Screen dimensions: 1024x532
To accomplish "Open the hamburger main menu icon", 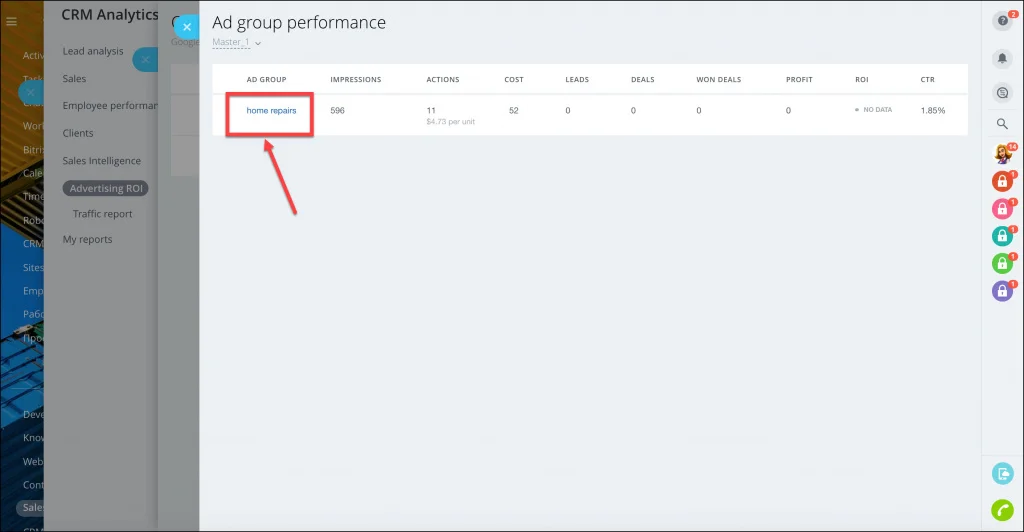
□ □ □ □ □
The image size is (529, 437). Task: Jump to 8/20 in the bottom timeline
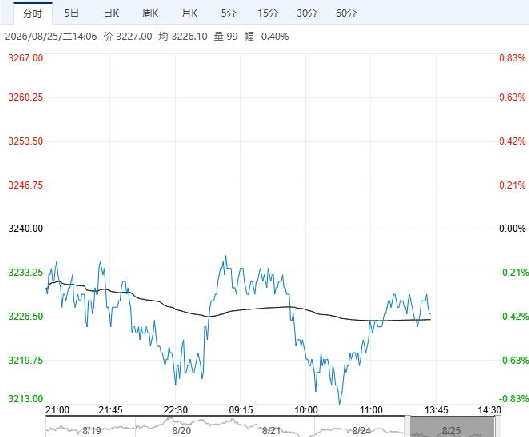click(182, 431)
□ □ □ □ □
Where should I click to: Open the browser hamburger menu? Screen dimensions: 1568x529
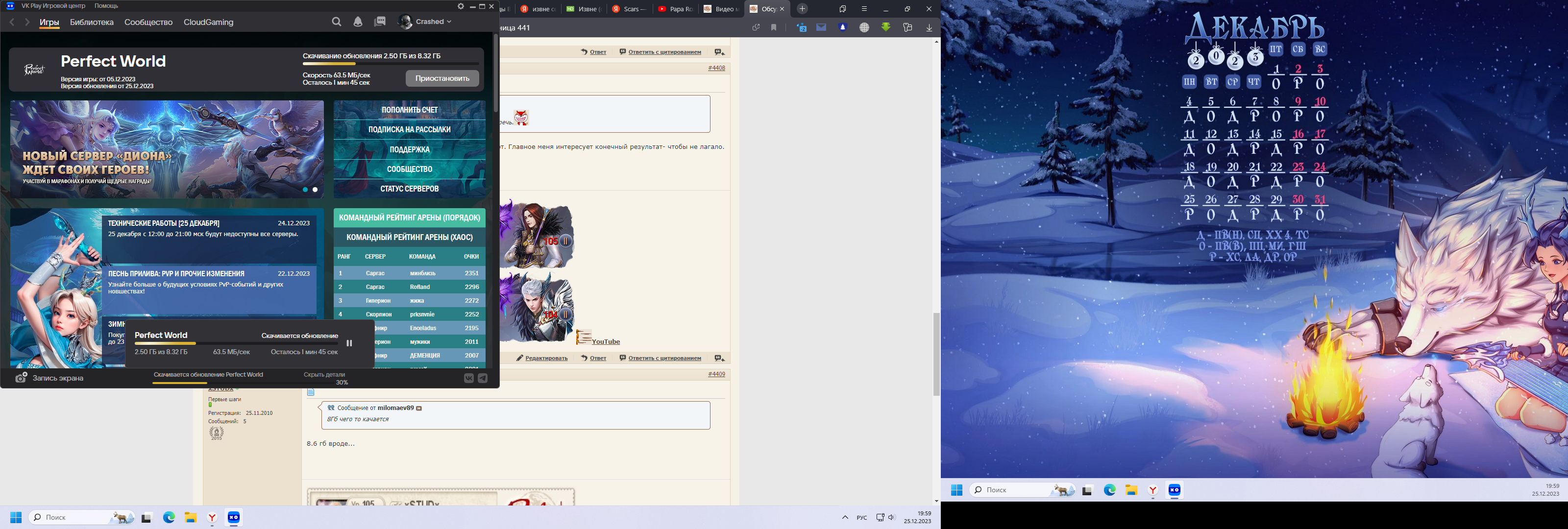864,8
□ □ □ □ □
Pick out each line of the listing above that contains the string "Screen" and copy those lines.

SOLUTION TO THIS PROBLEM:
Screen dimensions: 1024x532
Where should I click to: Open the browser hamburger menu? Screen dimensions: 1568x529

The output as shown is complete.